CIOs often face the decision of how to outsource Agentic DevOps. Engaging a third party vendor is costly, even prohibitive for smaller businesses, and accessibility of good skills is poor. Even professional integrators and consultants are just coming to grips with some of the issues around modernising IT environments such as cost and availability of skills.

For many smaller companies, the skills required to complete a modernisation project are simply not accessible in-house, despite ambitious directives from their executive team. And most companies not been investing in upskilling and reskilling to the extent that wholesale digital transformation is possible without vendor assistance.

While AI-driven DevOps sounds frictionless in theory, enterprise environments are rarely that simple, says Kai Wombacher, founding product manager at IBM-acquired startup Kubecost. The biggest mistake he sees clients making is overestimating what AI can automate and underestimating how complex their infrastructure really is. Wombacher makes the case for outsourcing agentic DevOps.
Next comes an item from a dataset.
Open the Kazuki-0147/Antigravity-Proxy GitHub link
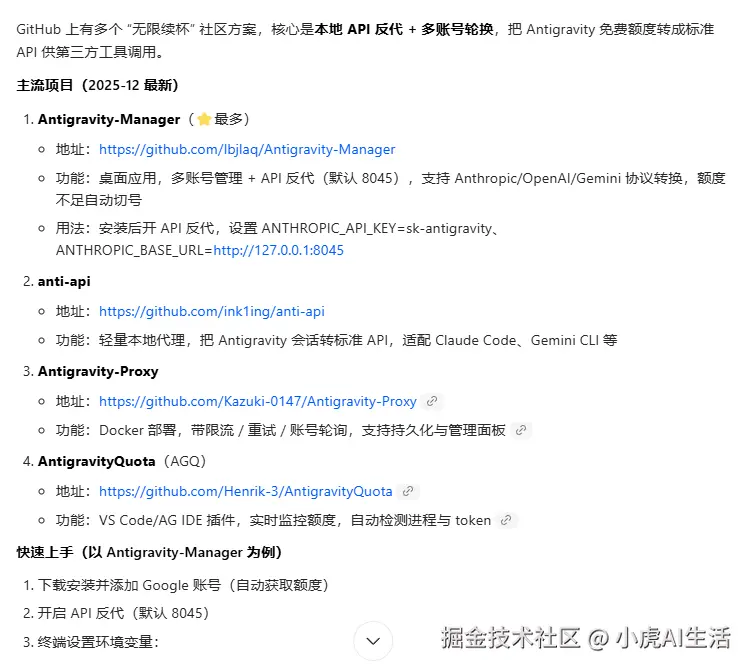 [x=258, y=401]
“Early on, working with vendors or consultants can help jumpstart progress, especially around tooling or automation. But long-term success depends on your team understanding how these systems behave in your environment.

“Otherwise, you’re layering AI over black boxes you don’t fully control, which limits flexibility and slows innovation when edge cases inevitably show up,” says Wombacher.
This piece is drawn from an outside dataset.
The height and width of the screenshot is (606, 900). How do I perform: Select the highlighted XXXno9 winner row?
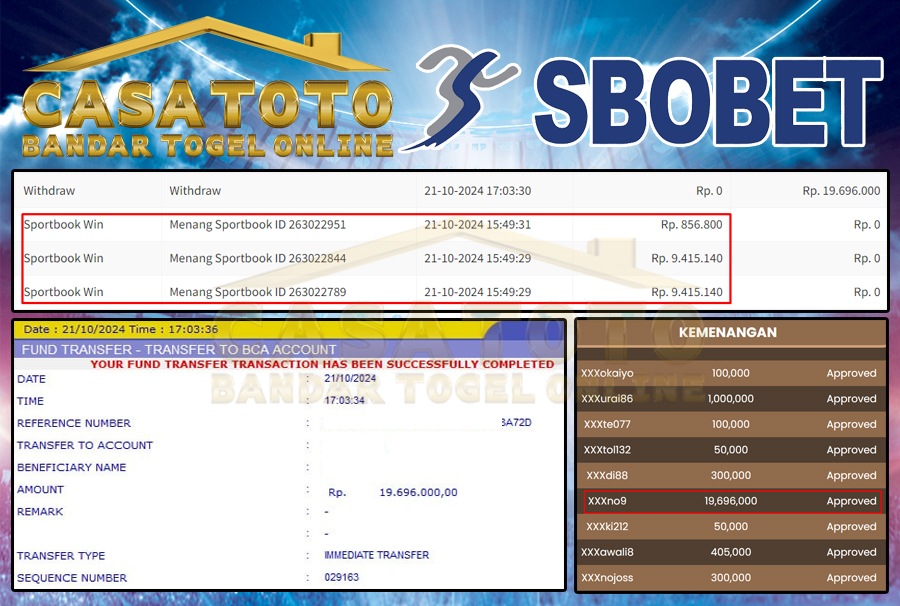coord(731,501)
Dael Williamson, EMEA CTO at AI driven data analytics platform Databricks, concurs on this approach. “A hybrid model works best; embed external specialists alongside in-house teams to build Eval expertise while retaining critical IP,” he says with the caveat that “outsourcing agentic DevOps too early can undermine quality and domain-specific insight. Success depends on rigorous agent evaluation, which is hard to get right without deep context.”

A new era of Agentic DevOps

Systems integrators are releasing a raft of AI agent offerings targeting developers. In May, Big four consultant, Deloitte, launched a new global Agentic network to help accelerate the development and deployment of AI-driven workforce solutions at scale. Deloitte’s Global Agentic Network is part of a broader market trend for consultancies and integrators building agent toolkits and frameworks.

This shift helps developers by increasingly automating the app development processes to help abstract operational complexities. All of which means moving modernised apps quickly into production during the deployment cycle. This is the phase of app modernisation which DevOps teams have struggled with for years, and the primary barrier of adoption of digital transformations, says Dunlap, adding: “Overcoming those barriers, that is the promise of AI agents.”